Be warned…. training this deep learning model will take much longer than all of the other ones we’ve done so far.
So far, we’ve focused on image classification models: basically, an image goes in, a label comes out. But, image classification is only one of several possible applications of deep learning in computer vision. In general, there are 3 essential computer vision tasks you need to know about:
Image Classification - Where the goal is to assign 1 or more labels to an image. It may be either single-label classification, or multi-label classification.
Image Segmentation - Where the goal is to “segment” or “partition” an image into different areas, with each area usually representing a category.

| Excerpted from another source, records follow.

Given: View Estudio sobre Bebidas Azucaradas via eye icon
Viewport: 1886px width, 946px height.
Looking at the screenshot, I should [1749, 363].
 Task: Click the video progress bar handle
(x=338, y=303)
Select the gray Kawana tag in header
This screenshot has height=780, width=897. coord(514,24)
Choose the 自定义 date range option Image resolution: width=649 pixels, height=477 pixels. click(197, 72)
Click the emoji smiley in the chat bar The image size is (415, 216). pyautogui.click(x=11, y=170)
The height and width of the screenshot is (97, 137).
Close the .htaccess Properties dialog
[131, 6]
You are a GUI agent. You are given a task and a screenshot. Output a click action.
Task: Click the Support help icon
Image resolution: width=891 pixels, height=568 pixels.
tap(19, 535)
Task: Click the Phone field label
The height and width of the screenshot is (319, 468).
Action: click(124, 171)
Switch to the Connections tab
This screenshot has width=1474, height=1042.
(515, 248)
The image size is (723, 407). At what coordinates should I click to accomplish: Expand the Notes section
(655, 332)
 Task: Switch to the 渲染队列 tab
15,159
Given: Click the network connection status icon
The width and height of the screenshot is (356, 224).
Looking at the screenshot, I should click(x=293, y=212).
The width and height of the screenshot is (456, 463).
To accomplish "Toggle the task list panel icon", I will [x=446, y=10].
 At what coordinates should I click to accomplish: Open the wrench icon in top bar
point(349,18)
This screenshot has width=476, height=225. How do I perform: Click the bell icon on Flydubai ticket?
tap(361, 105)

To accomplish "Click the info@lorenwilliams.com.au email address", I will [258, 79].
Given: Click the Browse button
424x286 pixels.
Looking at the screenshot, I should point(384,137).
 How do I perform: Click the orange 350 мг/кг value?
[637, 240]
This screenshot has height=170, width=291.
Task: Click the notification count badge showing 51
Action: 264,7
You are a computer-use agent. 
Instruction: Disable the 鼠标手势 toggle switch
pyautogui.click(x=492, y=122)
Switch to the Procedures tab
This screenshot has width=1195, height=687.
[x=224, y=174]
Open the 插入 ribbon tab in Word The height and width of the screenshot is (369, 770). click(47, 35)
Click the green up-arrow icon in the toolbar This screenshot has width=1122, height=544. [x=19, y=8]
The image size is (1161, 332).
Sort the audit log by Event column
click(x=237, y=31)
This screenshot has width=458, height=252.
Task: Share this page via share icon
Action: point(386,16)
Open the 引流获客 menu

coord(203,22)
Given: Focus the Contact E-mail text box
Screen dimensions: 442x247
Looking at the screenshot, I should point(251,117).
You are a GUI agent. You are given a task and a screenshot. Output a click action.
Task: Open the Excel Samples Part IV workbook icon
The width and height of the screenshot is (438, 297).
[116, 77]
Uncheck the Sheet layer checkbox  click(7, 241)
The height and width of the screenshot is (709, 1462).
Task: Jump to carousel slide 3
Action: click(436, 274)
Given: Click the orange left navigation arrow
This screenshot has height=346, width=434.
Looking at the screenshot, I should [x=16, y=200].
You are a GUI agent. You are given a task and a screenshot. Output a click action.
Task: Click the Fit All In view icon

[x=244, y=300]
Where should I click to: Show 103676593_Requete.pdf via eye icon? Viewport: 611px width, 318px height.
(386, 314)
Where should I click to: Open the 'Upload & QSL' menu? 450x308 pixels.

Object Detection - Where the goal is to draw rectangles (called bounding boxes) around objects of interest in an image, and associate each rectangle with a class. A self-driving car could use an object-detection model to monitor cars, pedestrians, and signs in view of its cameras.
A diagram of the difference between the 3 is below.
For this post, we’ll focus on Image Segmentation
2 Flavors of image segmentation
Image segmentation with deep learning is about using a model to assign a class to each pixel in an image, thus “segmenting” the image into different zones (ie “background” and “foreground”, or “road”, “car”, and “sidewalk)
There are 2 flavors of image segmentation that you should know about:
Semantic Segmentation: Where each pixel is independently classified into a semantic category, like “cat”. If there are 2 cats in the image, the corresponding pixels are all mapped to the same generic “cat” category.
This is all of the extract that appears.